▶ Problem statement:
Leave the pictures out and print, word for word, the lines below from the one with "The height and" through the final line.

--- Given data Enclosed Below ---

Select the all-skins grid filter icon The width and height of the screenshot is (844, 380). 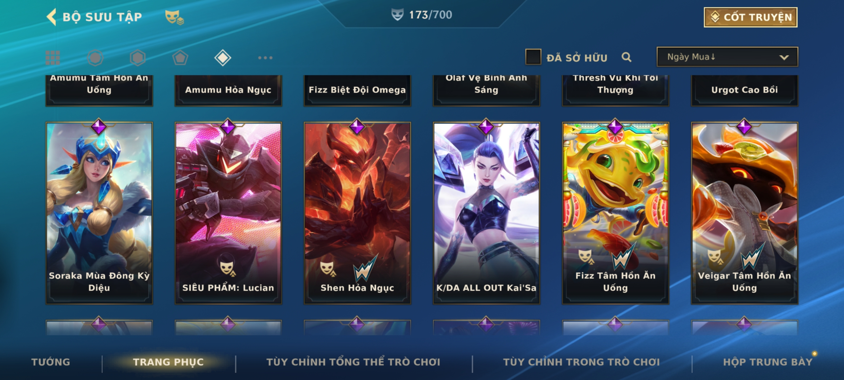coord(53,58)
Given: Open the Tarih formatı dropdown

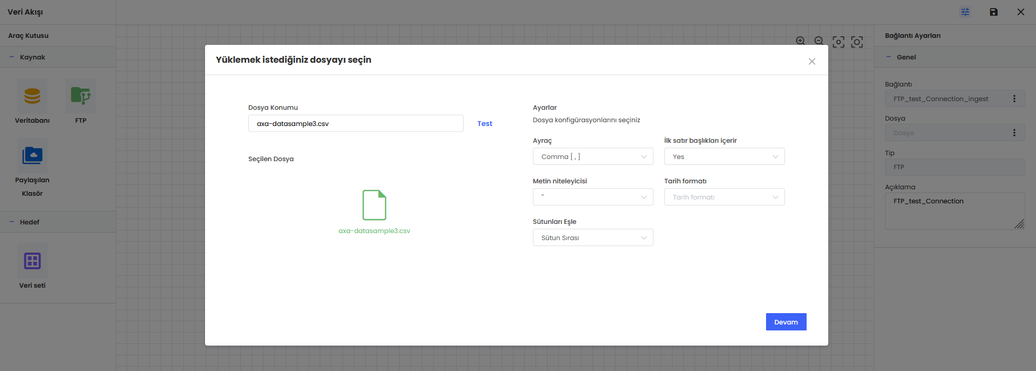Looking at the screenshot, I should (x=724, y=197).
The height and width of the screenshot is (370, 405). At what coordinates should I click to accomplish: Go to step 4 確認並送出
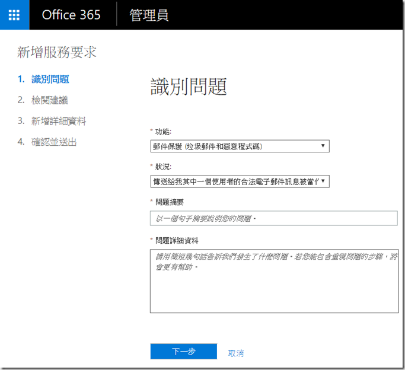click(54, 142)
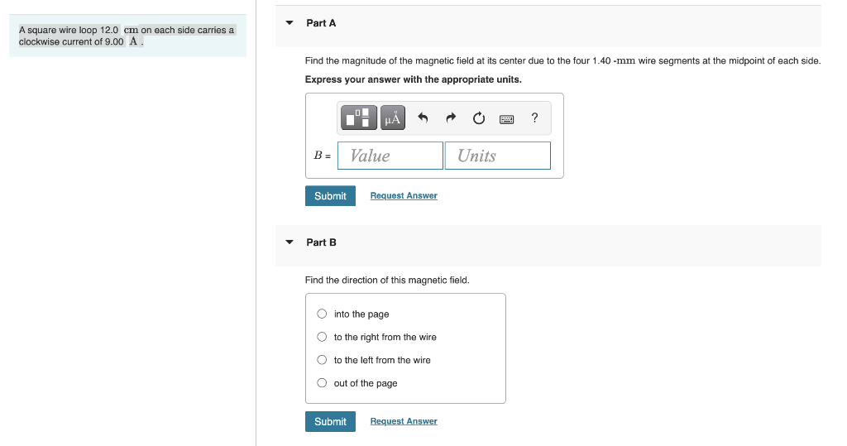Click the question mark help icon
This screenshot has height=446, width=847.
(x=535, y=117)
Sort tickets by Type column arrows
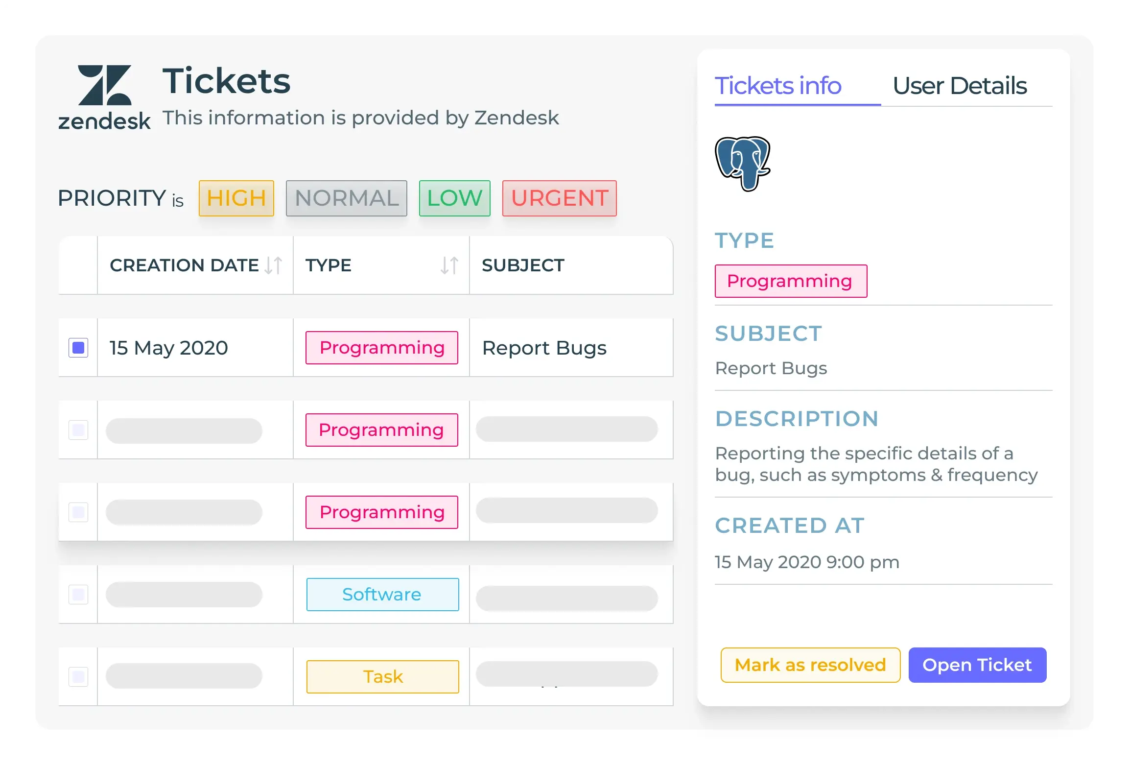Viewport: 1129px width, 765px height. click(449, 265)
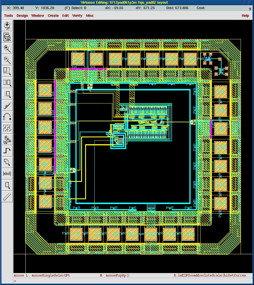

--- End of Enclosed Given data ---

▶ Task solution:
The height and width of the screenshot is (370, 405). At what coordinates should I click to accomplish: Go to step 4 確認並送出
click(54, 142)
Click the question mark help icon
This screenshot has height=446, width=847.
(x=535, y=117)
Sort tickets by Type column arrows
Viewport: 1129px width, 765px height. click(449, 265)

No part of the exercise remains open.